------ DATASET ENTRIES ------

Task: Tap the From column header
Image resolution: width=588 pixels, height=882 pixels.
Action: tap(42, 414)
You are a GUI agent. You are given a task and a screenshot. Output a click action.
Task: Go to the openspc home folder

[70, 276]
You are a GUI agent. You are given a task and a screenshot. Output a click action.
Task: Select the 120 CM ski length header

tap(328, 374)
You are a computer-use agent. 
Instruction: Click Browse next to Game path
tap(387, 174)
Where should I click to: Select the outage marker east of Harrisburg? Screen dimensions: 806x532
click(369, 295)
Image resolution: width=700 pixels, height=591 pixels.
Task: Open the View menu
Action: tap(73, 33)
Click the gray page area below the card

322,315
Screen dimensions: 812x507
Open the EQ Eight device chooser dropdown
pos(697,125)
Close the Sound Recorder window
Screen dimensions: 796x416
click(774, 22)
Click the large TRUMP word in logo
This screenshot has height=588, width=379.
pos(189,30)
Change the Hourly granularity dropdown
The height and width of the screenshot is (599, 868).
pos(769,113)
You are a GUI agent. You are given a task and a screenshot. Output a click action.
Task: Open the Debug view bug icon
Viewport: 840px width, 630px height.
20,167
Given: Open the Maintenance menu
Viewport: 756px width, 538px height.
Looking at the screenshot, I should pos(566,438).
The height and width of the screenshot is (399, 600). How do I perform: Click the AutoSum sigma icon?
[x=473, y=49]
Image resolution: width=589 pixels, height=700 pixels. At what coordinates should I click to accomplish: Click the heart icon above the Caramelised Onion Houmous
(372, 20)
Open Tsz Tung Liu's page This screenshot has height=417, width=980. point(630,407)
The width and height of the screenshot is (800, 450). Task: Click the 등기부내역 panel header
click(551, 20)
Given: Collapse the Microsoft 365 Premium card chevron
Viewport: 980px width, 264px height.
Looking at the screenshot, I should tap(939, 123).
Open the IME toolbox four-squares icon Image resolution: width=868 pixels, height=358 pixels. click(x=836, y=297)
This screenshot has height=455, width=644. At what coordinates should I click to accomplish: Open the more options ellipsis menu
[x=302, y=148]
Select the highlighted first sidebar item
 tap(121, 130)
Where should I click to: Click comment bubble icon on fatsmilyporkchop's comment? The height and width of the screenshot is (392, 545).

------

### [ASSIGNMENT]
Return all of the data precisely as it appears.

### [THE ANSWER]
Task: Tap the From column header
Image resolution: width=588 pixels, height=882 pixels.
Action: tap(42, 414)
You are a GUI agent. You are given a task and a screenshot. Output a click action.
Task: Go to the openspc home folder

[70, 276]
You are a GUI agent. You are given a task and a screenshot. Output a click action.
Task: Select the 120 CM ski length header

tap(328, 374)
You are a computer-use agent. 
Instruction: Click Browse next to Game path
tap(387, 174)
Where should I click to: Select the outage marker east of Harrisburg? Screen dimensions: 806x532
click(369, 295)
Image resolution: width=700 pixels, height=591 pixels.
Task: Open the View menu
Action: tap(73, 33)
Click the gray page area below the card

322,315
Screen dimensions: 812x507
Open the EQ Eight device chooser dropdown
pos(697,125)
Close the Sound Recorder window
Screen dimensions: 796x416
click(774, 22)
Click the large TRUMP word in logo
This screenshot has height=588, width=379.
pos(189,30)
Change the Hourly granularity dropdown
The height and width of the screenshot is (599, 868).
pos(769,113)
You are a GUI agent. You are given a task and a screenshot. Output a click action.
Task: Open the Debug view bug icon
Viewport: 840px width, 630px height.
20,167
Given: Open the Maintenance menu
Viewport: 756px width, 538px height.
Looking at the screenshot, I should pos(566,438).
The height and width of the screenshot is (399, 600). How do I perform: Click the AutoSum sigma icon?
[x=473, y=49]
Image resolution: width=589 pixels, height=700 pixels. At what coordinates should I click to accomplish: Click the heart icon above the Caramelised Onion Houmous
(372, 20)
Open Tsz Tung Liu's page This screenshot has height=417, width=980. point(630,407)
The width and height of the screenshot is (800, 450). Task: Click the 등기부내역 panel header
click(551, 20)
Given: Collapse the Microsoft 365 Premium card chevron
Viewport: 980px width, 264px height.
Looking at the screenshot, I should tap(939, 123).
Open the IME toolbox four-squares icon Image resolution: width=868 pixels, height=358 pixels. click(x=836, y=297)
This screenshot has height=455, width=644. At what coordinates should I click to accomplish: Open the more options ellipsis menu
[x=302, y=148]
Select the highlighted first sidebar item
 tap(121, 130)
Where should I click to: Click comment bubble icon on fatsmilyporkchop's comment? The height and width of the screenshot is (392, 545).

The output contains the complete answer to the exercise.